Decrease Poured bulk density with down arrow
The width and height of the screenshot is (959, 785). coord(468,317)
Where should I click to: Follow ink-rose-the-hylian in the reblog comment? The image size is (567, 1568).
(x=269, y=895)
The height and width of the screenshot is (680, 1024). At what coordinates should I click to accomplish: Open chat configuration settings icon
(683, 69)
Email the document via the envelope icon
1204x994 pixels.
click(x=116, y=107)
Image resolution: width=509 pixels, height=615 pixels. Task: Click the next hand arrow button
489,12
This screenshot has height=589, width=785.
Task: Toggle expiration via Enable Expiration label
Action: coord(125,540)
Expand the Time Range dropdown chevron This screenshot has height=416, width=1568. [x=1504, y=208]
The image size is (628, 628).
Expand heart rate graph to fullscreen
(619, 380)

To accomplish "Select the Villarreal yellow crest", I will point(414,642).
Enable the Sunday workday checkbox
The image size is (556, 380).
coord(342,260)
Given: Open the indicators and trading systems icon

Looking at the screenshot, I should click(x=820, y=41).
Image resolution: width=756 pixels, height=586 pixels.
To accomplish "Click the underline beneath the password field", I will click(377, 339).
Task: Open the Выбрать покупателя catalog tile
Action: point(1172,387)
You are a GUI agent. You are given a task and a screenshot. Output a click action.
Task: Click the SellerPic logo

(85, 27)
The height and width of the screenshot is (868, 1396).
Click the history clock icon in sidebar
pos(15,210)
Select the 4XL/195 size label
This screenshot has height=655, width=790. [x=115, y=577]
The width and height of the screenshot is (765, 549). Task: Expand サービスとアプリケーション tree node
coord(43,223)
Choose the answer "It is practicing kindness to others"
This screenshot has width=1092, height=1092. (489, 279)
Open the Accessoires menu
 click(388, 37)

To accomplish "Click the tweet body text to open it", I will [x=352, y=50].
· · · · · · ·
● **The task**: Could you write out all the entries word for word?

● **Answer for the task**:
Decrease Poured bulk density with down arrow
The width and height of the screenshot is (959, 785). coord(468,317)
Where should I click to: Follow ink-rose-the-hylian in the reblog comment? The image size is (567, 1568).
(x=269, y=895)
The height and width of the screenshot is (680, 1024). At what coordinates should I click to accomplish: Open chat configuration settings icon
(683, 69)
Email the document via the envelope icon
1204x994 pixels.
click(x=116, y=107)
Image resolution: width=509 pixels, height=615 pixels. Task: Click the next hand arrow button
489,12
This screenshot has height=589, width=785.
Task: Toggle expiration via Enable Expiration label
Action: coord(125,540)
Expand the Time Range dropdown chevron This screenshot has height=416, width=1568. [x=1504, y=208]
The image size is (628, 628).
Expand heart rate graph to fullscreen
(619, 380)

To accomplish "Select the Villarreal yellow crest", I will point(414,642).
Enable the Sunday workday checkbox
The image size is (556, 380).
coord(342,260)
Given: Open the indicators and trading systems icon

Looking at the screenshot, I should click(x=820, y=41).
Image resolution: width=756 pixels, height=586 pixels.
To accomplish "Click the underline beneath the password field", I will click(377, 339).
Task: Open the Выбрать покупателя catalog tile
Action: point(1172,387)
You are a GUI agent. You are given a task and a screenshot. Output a click action.
Task: Click the SellerPic logo

(85, 27)
The height and width of the screenshot is (868, 1396).
Click the history clock icon in sidebar
pos(15,210)
Select the 4XL/195 size label
This screenshot has height=655, width=790. [x=115, y=577]
The width and height of the screenshot is (765, 549). Task: Expand サービスとアプリケーション tree node
coord(43,223)
Choose the answer "It is practicing kindness to others"
This screenshot has width=1092, height=1092. (489, 279)
Open the Accessoires menu
 click(388, 37)

To accomplish "Click the tweet body text to open it", I will [x=352, y=50].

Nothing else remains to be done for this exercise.